Dans un entretien pour Le Point à paraître le 6 mai, Nicolas Sarkozy s'est exprimé sur la situation au Sahel, expliquant que l'intervention française ne devrait pas durer pour «demeurer légitime».
L'opération française Barkhane, lancée en août 2014 après l'opération Serval de 2013, est menée dans cinq pays (Tchad, Niger, Mali, Mauritanie, Burkina Faso) de la bande sahélo-saharienne, où sont déployés 5 100 soldats. «Je ne crois pas qu'une intervention française puisse demeurer légitime quand elle se prolonge au-delà de quelques années», a ainsi déclaré l'ancien président. «5 000 soldats français sur un territoire grand comme dix fois notre pays ne peuvent assurer durablement la sécurité du Sahel», assure-t-il.

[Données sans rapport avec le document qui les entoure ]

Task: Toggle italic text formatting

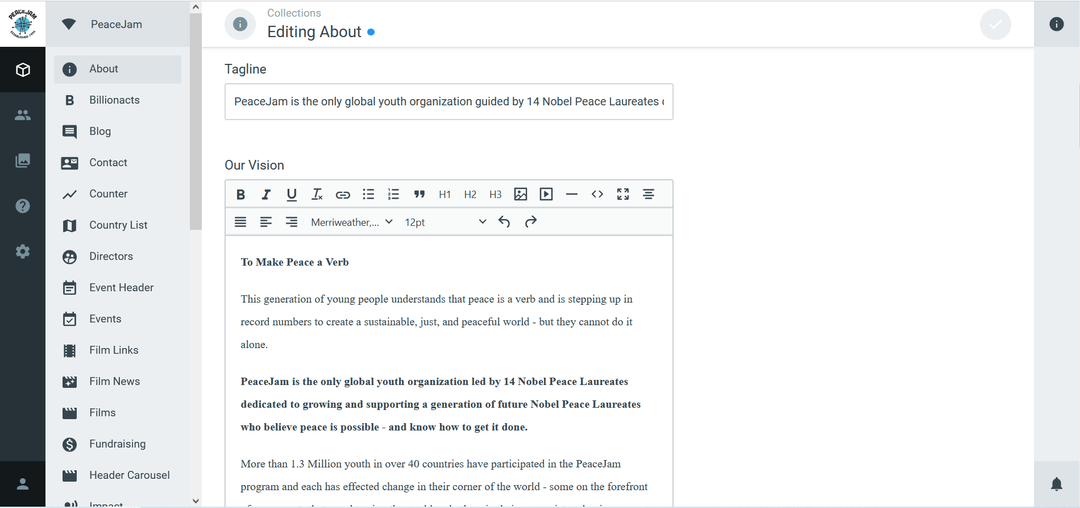Action: point(266,194)
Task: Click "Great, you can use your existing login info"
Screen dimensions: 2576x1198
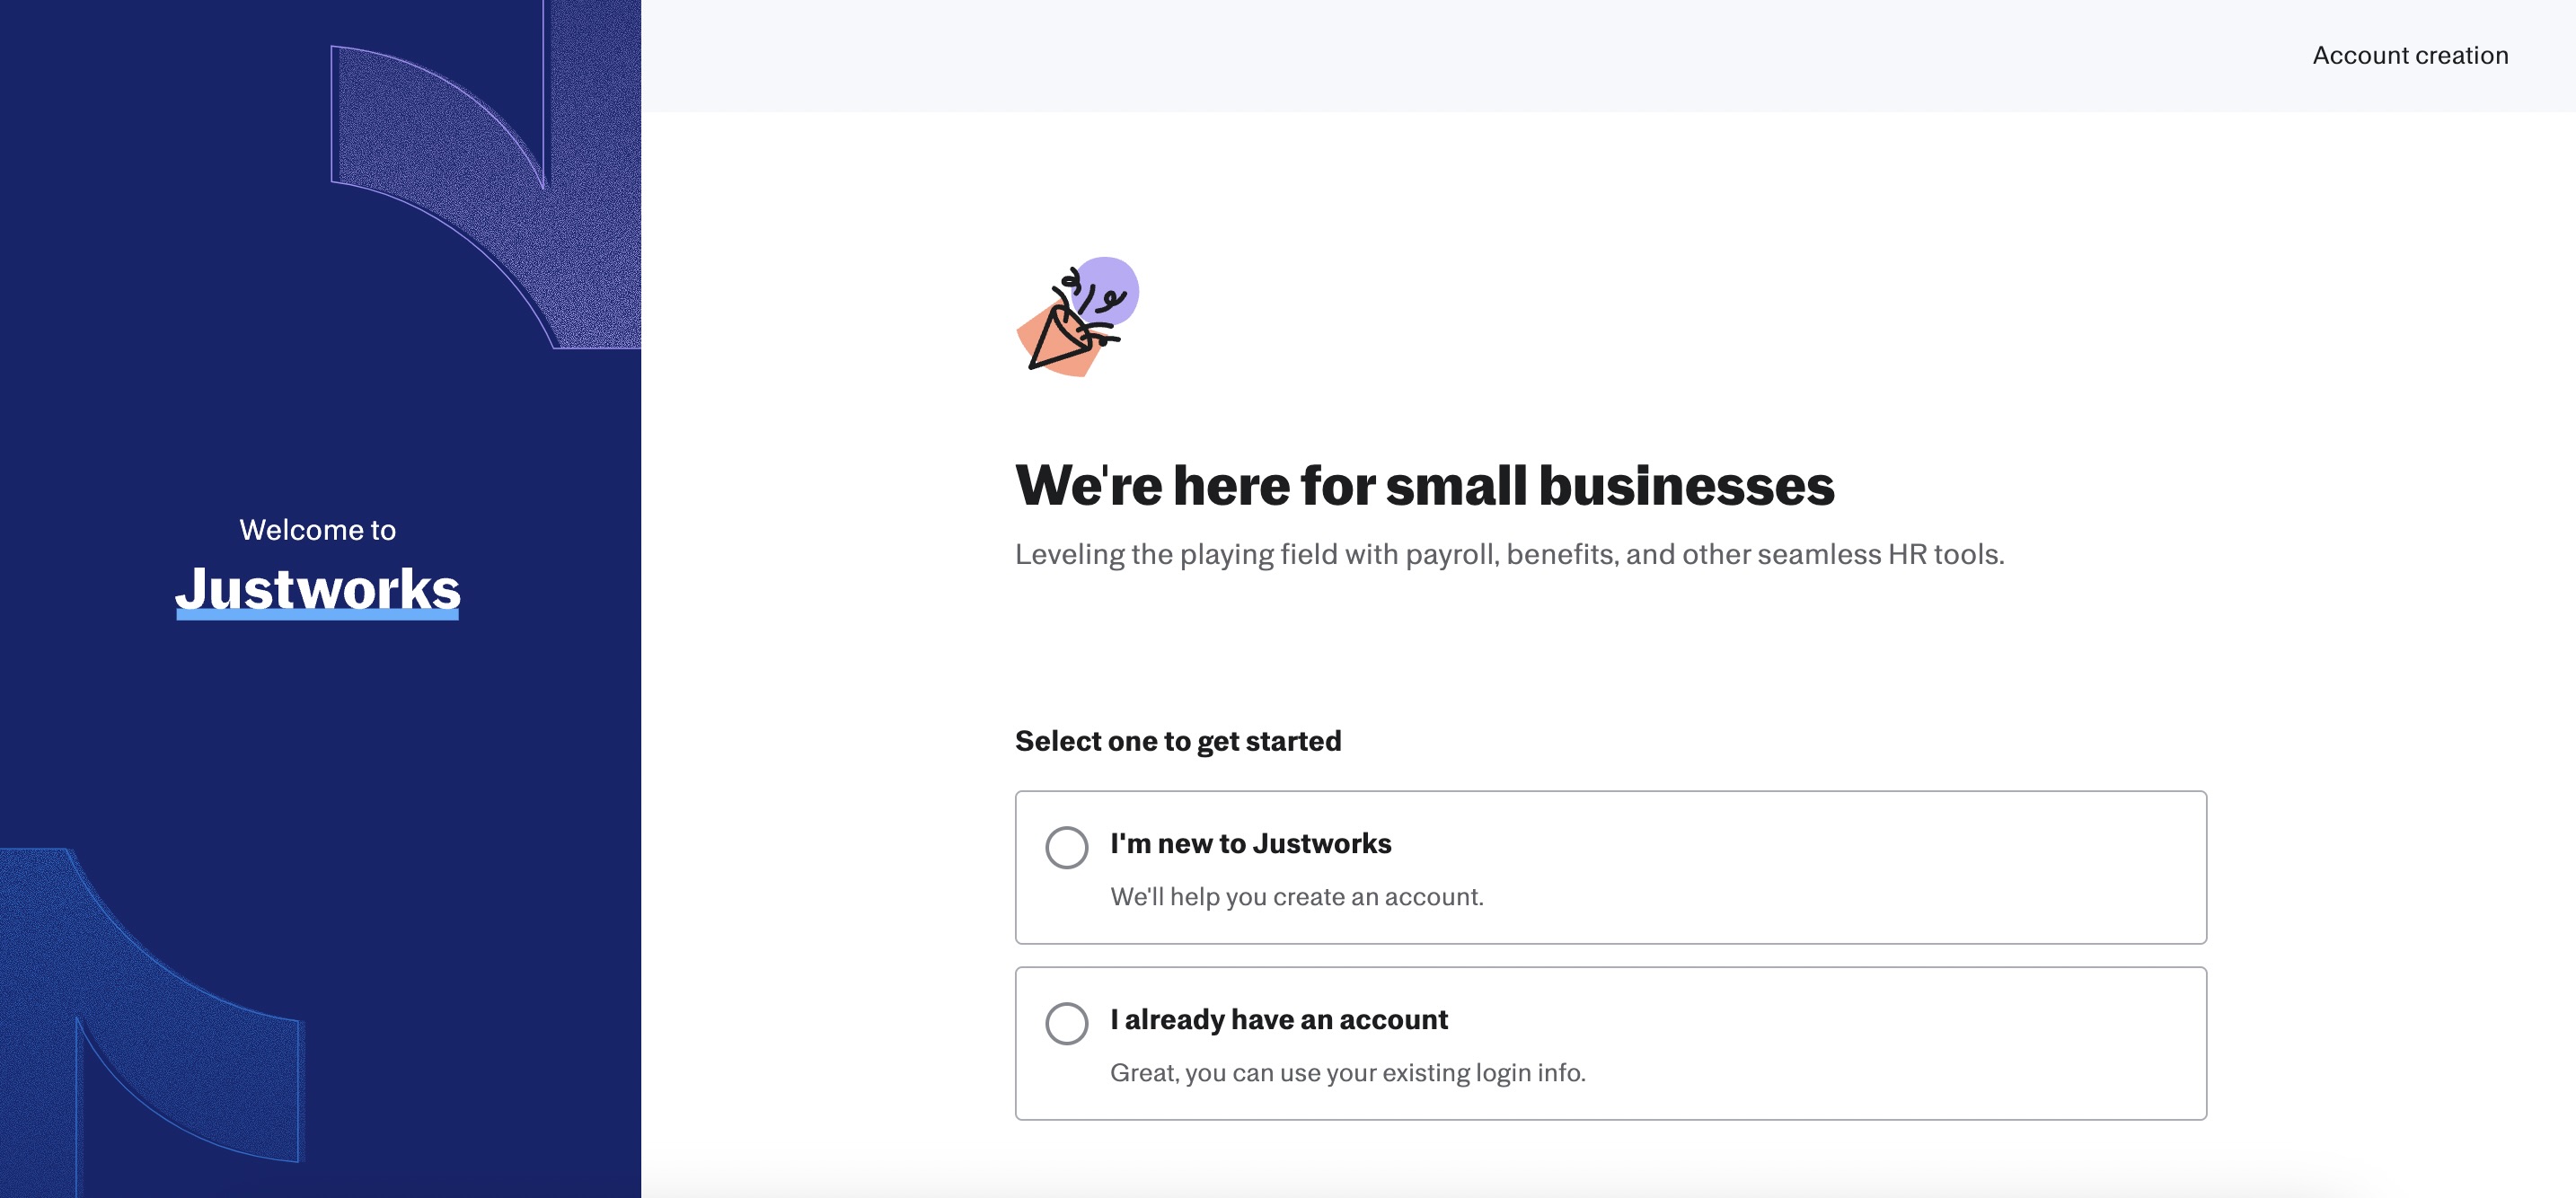Action: [x=1347, y=1072]
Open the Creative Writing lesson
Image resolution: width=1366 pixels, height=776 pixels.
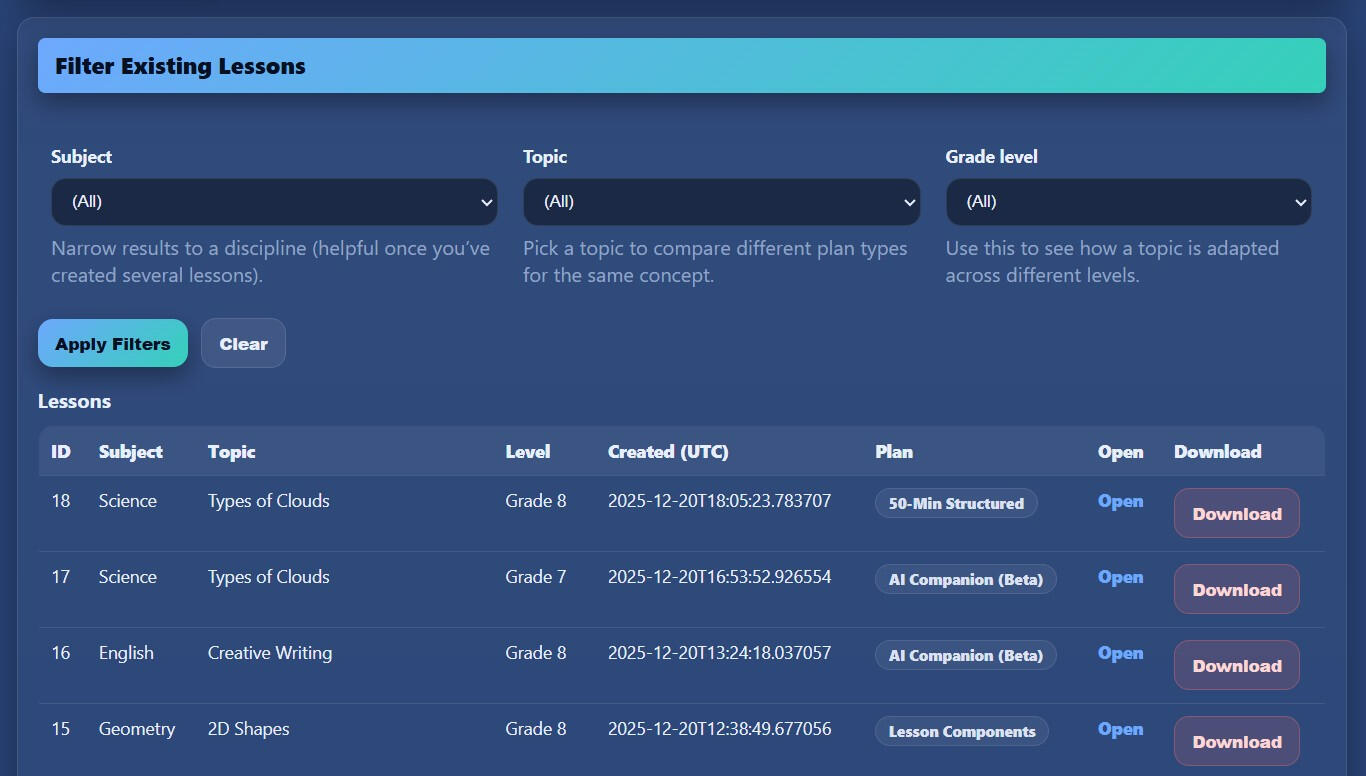pyautogui.click(x=1120, y=653)
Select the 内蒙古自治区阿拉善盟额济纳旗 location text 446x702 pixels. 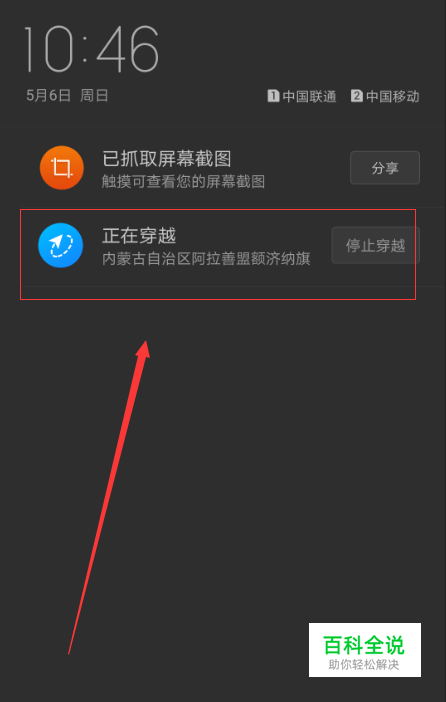[x=206, y=259]
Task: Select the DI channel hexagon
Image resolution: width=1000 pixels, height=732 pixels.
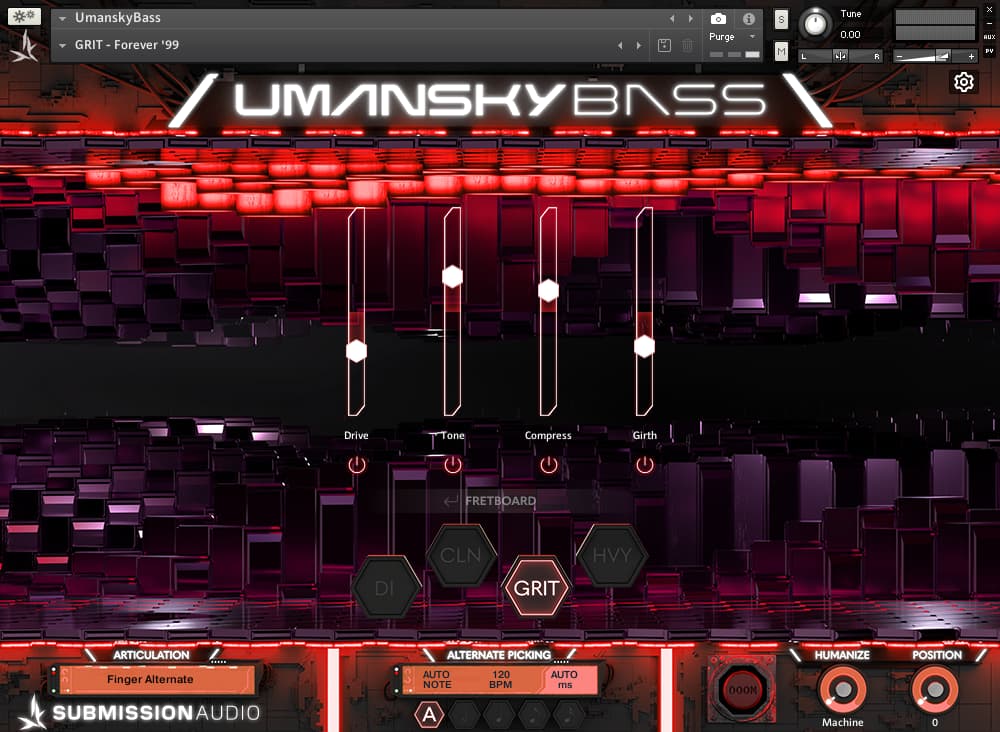Action: click(387, 583)
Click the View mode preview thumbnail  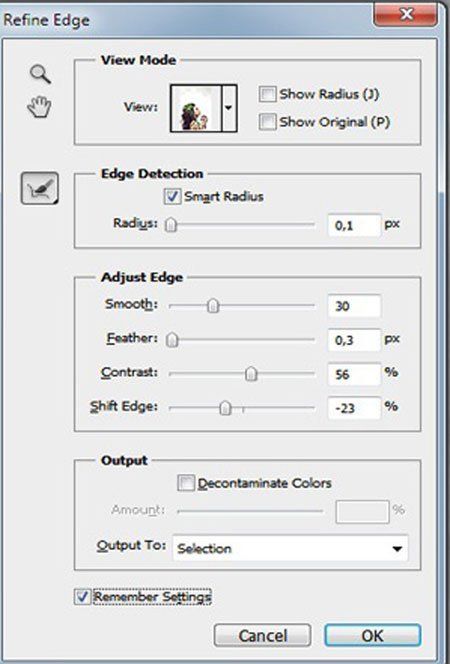click(x=196, y=108)
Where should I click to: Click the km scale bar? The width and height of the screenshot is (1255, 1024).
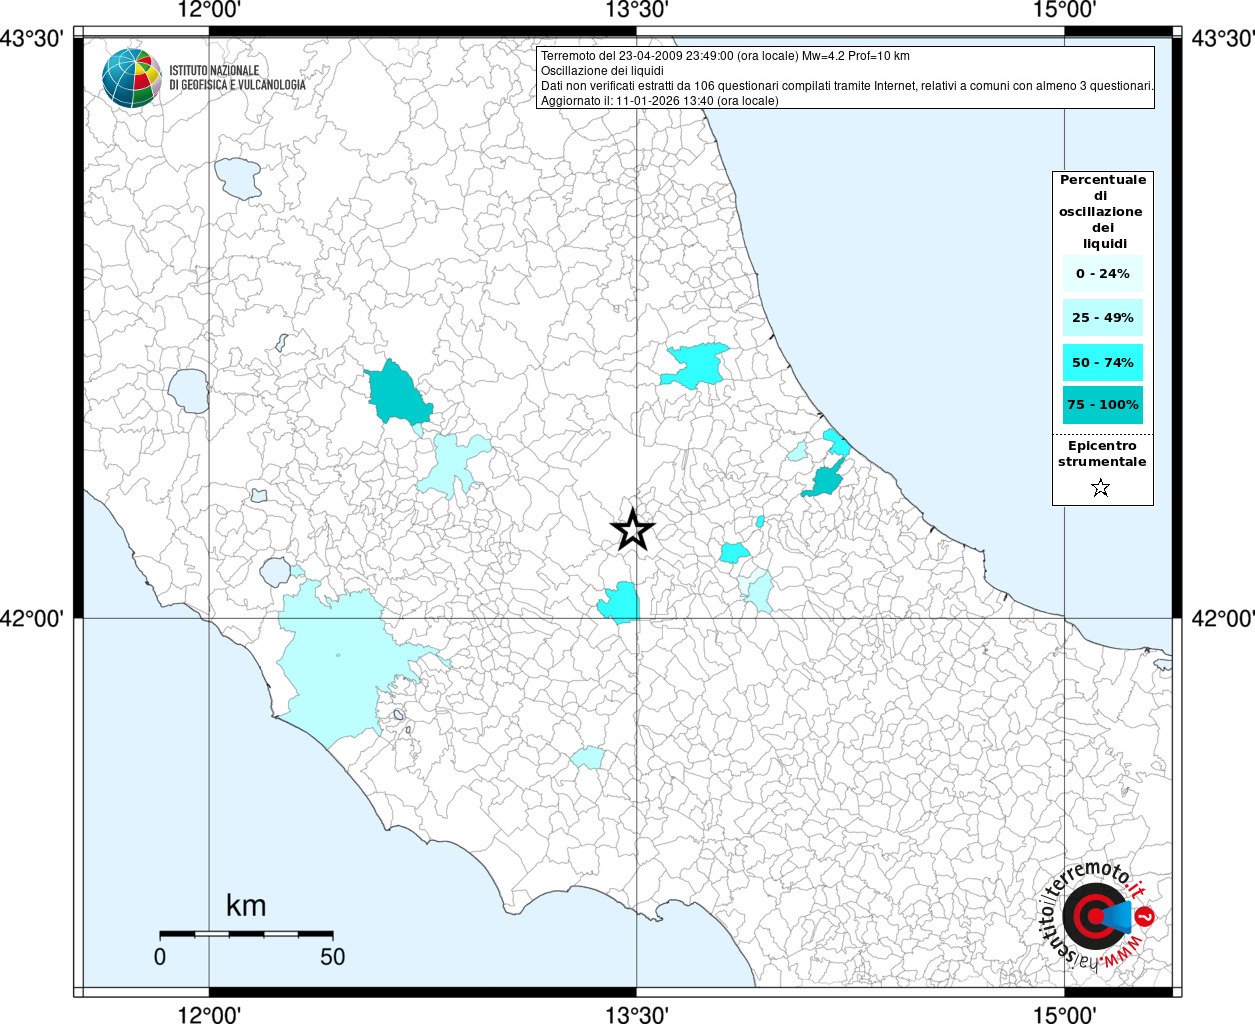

Selon lui, «la première intervention, au moment où des colonnes terroristes descendaient sur Bamako, s'imposait sans doute, mais nous n'avons pas vocation à rester indéfiniment. Car c'est en priorité aux pays africains concernés de mener, ensemble, ce combat».
L'ancien chef d'Etat – de 2007 à 2012 – reconnaît «la grande complexité de ce sujet», car «quand la France ne fait rien, elle est accusée d'inaction ; et que quand elle intervient, elle est accusée d'ingérence».
Lui-même assume une nouvelle fois l'intervention militaire menée par Paris, Washington et Londres, sous l'ombrelle de l'Otan, en mars 2011 en Libye, alors dirigée par Mouammar Kadhafi, un «dictateur sanguinaire qui a déclaré qu'il allait faire couler des rivières de sang à Benghazi».
Interrogé pour savoir s'il aurait, comme le président Emmanuel Macron, assisté aux obsèques du dirigeant tchadien Idriss Déby, il assure qu'il se «serait sans doute posé la question [puisqu'] Idriss Déby a été un allié de la France, particulièrement précieux dans le combat contre le terrorisme djihadiste dans la région», même s'il reconnaît que «sa pratique interne du pouvoir au Tchad était plus que contestable».
Sur le génocide au Rwanda, Nicolas Sarkozy dit «saluer la qualité» du rapport de la commission Duclert remis fin mars à Emmanuel Macron. Ce rapport accablant a conclu que si «rien ne vient démontrer» qu'elle s'est rendue complice du génocide, la France porte des «responsabilités lourdes et accablantes» dans la tragédie.
«La reconnaissance de la gravité extrême des erreurs, et dans certains cas des fautes qui ont été commises, est incontournable, inévitable et juste», a estimé Nicolas Sarkozy, dénonçant «l'aveuglement dramatique d'un petit groupe au plus haut sommet de l'Etat : chef d’état-major particulier, cellule Afrique et le président [François] Mitterrand lui-même».